Sí, es cierto. Sin embargo, y esto es lo que algunos desconocen o pasan por alto, la clave del éxito en los negocios no está en la tecnología. ¡Los consumidores adoran los robots, les parecen que son juguetes divertidos, pero no están dispuestos a hacer negocios con ellos! Por eso, por ejemplo, en muchos países ves llenas las oficinas de los bancos, a pesar de que todos sus servicios son online.

Nada, absolutamente nada, supera la magia de una relación entre dos seres humanos. ¡Nada! Una sonrisa, un rostro gentil, un fuerte apretón de manos o un cálido abrazo son capaces de derribar la Muralla China. Igualmente, un gesto adusto, una respuesta seca y cortante o la falta de empatía son obstáculos insalvables, así como un “déjeme ver qué puedo hacer” nos llena de esperanza.

No sé si alguna vez escuchaste la definición de marketing que más me gusta, con la que más me identifico: marketing es llamar la atención de un desconocido, generar un vínculo de confianza y credibilidad a través del cual lo podamos convertir en un cliente que nos compre más de una vez (y por mayor valor) y, por último, que se transforme en evangelizador de tu marca y tus productos”.

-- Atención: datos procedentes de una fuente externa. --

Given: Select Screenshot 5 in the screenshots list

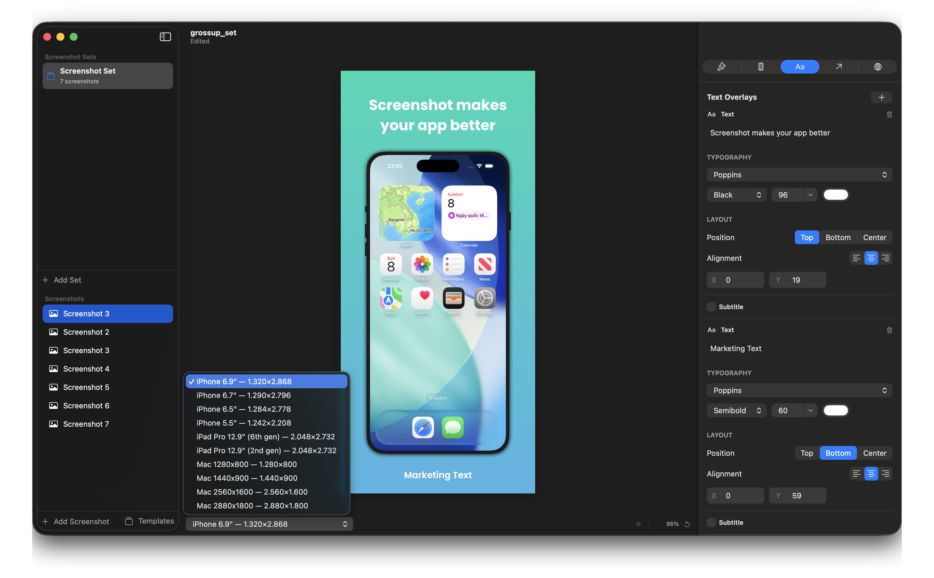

Nadie, absolutamente nadie, compra algo que le genere desconfianza, o a alguien que no sea confiable. Por eso, muchas veces, inclusive antes de buscar en internet, consultamos a las personas en quienes confiamos para que nos den una recomendación. Recuerda el ejemplo que expuse al comienzo de la nota: tu mejor amiga, tu mamá, un compañero del trabajo. ¿Entiendes?

A sabiendas de esto, la tarea primordial de un emprendedor, o de cualquier persona que quiera ofrecerle algo al mercado, es darse a conocer, posicionarse como un experto en su materia y, en especial, establecer una relación de confianza y credibilidad con el mercado. Solo cuando logres aprobar esta asignatura (si lo haces) estarás en capacidad de decirle al mercado qué el ofreces.

Te menciono diez tareas que necesitas cumplir a cabalidad para generar confianza y credibilidad:

1.- Sé tú mismo. Los impostores son la especie más odiada de internet, diferénciate de ellos

2.- Sé coherente. Este es un valor muy apreciado en el mercado, y también uno muy escaso

3.- Sé empático. Entender al cliente, su dolor y sus necesidades, es imprescindible

4.- Sé abierto. Apreciar, valorar y respetar las diferencias te darán un plus interesante

5.- Sé proactivo. La magia de internet está en la capacidad para interactuar con el mercado

6.- Sé comprometido. La gente quiere tratar con personas que tienen posiciones claras

7.- Sé generoso. Siempre, siempre, da más de lo que ofrezcas, de lo que esperan de ti

8.- Sé amable. Tú eres el experto, pero no eras más o mejor que nadie; sonríe

9.- Sé responsable. Cumple todo aquello que hayas prometido, sin falta

10.- Sé servicial. Servir es el mejor negocio del mundo, y también el más rentable

No es el producto, no es el precio, no son las características, no es la tecnología. Ni siquiera son los beneficios o la capacidad transformadora que incorpora aquello que le ofreces al mercado. La clave del éxito en los negocios del siglo XXI (y ya estamos en el siglo XXI, aunque algunos aún no lo acepten) es crear una relación de confianza y credibilidad con tu cliente. Esa es la magia del marketing.